You are viewing a plain text version of this content. The canonical link for it is here.
Posted to issues@spark.apache.org by "Furcy Pin (Jira)" <ji...@apache.org> on 2019/10/04 14:50:00 UTC
[jira] [Commented] (SPARK-13587) Support virtualenv in PySpark

    [ https://issues.apache.org/jira/browse/SPARK-13587?page=com.atlassian.jira.plugin.system.issuetabpanels:comment-tabpanel&focusedCommentId=16944564#comment-16944564 ] 

Furcy Pin commented on SPARK-13587:
-----------------------------------

Hello,

I don't know where to ask this, but we have been using this feature on HDInsight 2.6.5 and we sometimes have a concurrency issue with pip.
 Basically it looks like in rare occasions, several executors set up the virtualenv simultaneously, which ends up in a kind of deadlock.

•••

-- PROBLEM SET --
(a) Return the part of the Jira comment between "Furcy Pin commented" and "issue with pip.", inclusive.
(b) Answer these questions from the Jira comment:
(i) Which Spark issue is the comment posted on?
(ii) What version of HDInsight has the commenter's team been using the feature on?
(iii) Which tool is the concurrency issue with?
(c) Sum up the Jira comment in two sentences.
Rely only on the Jira comment to respond.

-- MATERIAL SHOWN --
•••

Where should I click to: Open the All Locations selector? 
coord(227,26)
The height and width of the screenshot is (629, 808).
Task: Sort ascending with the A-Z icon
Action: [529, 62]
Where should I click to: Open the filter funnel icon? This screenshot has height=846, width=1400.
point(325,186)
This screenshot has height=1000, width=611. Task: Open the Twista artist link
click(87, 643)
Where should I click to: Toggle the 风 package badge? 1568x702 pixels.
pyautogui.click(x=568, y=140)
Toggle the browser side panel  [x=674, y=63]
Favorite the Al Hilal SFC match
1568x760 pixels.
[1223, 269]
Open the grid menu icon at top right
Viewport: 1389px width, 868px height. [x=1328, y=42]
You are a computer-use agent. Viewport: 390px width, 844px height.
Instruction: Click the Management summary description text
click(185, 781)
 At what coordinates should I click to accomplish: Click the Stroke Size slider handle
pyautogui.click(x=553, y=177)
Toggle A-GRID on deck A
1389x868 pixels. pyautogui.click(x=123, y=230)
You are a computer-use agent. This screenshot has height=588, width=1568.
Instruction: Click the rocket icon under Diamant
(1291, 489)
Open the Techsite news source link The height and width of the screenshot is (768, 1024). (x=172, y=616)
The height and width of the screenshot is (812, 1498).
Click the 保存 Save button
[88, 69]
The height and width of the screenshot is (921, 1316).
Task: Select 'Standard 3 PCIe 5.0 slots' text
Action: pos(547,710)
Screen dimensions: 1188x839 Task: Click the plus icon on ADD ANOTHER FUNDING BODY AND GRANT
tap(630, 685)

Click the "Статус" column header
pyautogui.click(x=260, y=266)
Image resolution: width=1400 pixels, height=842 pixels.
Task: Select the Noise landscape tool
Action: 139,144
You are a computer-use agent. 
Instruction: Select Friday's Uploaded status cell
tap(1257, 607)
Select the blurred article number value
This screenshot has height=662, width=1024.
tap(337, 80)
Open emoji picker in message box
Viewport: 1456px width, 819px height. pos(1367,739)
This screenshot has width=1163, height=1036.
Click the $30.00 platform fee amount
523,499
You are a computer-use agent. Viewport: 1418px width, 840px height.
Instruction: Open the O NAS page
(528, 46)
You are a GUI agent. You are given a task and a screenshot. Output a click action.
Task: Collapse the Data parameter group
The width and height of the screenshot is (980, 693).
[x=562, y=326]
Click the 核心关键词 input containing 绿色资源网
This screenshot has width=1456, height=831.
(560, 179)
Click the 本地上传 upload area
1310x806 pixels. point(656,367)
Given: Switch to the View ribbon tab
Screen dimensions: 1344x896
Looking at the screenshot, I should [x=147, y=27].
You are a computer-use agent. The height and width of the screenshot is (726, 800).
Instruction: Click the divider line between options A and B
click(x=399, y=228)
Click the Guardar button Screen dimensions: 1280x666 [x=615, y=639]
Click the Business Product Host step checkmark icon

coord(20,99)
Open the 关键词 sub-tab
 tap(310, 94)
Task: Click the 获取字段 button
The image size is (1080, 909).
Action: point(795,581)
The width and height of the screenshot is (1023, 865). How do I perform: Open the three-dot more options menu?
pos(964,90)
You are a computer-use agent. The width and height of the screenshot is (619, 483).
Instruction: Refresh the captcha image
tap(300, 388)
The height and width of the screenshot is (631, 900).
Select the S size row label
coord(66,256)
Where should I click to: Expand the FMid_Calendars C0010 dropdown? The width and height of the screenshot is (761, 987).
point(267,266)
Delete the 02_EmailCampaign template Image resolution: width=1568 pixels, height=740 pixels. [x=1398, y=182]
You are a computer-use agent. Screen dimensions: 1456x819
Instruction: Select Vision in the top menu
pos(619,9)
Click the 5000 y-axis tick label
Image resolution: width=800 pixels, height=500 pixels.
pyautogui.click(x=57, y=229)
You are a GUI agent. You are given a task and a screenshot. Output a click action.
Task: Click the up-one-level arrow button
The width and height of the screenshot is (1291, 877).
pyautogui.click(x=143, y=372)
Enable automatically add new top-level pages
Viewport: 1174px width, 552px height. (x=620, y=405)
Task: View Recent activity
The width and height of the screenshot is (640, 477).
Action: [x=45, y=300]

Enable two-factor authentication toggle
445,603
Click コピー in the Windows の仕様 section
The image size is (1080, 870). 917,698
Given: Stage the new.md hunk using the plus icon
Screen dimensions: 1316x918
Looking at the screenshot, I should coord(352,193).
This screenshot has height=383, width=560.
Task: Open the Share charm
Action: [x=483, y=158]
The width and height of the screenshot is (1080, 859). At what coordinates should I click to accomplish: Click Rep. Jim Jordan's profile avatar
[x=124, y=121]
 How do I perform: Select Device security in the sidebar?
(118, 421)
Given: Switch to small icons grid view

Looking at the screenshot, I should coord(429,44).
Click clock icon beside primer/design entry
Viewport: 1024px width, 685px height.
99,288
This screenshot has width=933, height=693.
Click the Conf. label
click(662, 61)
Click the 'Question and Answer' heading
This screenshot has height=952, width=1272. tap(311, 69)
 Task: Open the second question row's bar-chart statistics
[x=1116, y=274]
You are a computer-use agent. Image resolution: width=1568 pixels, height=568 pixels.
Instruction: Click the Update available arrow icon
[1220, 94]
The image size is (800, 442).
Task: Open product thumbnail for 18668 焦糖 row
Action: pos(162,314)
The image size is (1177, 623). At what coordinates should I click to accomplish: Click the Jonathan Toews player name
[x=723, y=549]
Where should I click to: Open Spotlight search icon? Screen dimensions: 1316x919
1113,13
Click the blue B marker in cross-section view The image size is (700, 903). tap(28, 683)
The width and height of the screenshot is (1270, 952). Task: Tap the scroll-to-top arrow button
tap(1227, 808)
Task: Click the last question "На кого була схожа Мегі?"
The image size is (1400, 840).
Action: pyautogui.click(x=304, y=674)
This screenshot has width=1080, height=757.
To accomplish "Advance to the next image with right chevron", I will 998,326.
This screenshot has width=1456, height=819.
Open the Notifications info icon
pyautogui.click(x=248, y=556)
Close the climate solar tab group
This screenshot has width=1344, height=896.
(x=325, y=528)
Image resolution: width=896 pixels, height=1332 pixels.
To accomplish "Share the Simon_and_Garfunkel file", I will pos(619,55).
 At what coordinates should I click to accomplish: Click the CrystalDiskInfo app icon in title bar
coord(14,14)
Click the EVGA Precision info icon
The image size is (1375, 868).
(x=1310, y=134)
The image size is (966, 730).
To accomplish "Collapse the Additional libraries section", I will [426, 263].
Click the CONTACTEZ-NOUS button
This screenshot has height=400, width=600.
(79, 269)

•••

-- ANSWERS TO THE EXERCISE --
(a)
Furcy Pin commented on SPARK-13587:
-----------------------------------

Hello,

I don't know where to ask this, but we have been using this feature on HDInsight 2.6.5 and we sometimes have a concurrency issue with pip.

(b)
(i) SPARK-13587
(ii) HDInsight 2.6.5
(iii) pip

(c) Furcy Pin commented on SPARK-13587, about supporting virtualenv in PySpark, saying the team has used the feature on HDInsight 2.6.5 and sometimes hits a concurrency issue with pip. In rare cases, several executors appear to set up the virtualenv at the same time, which leads to a kind of deadlock.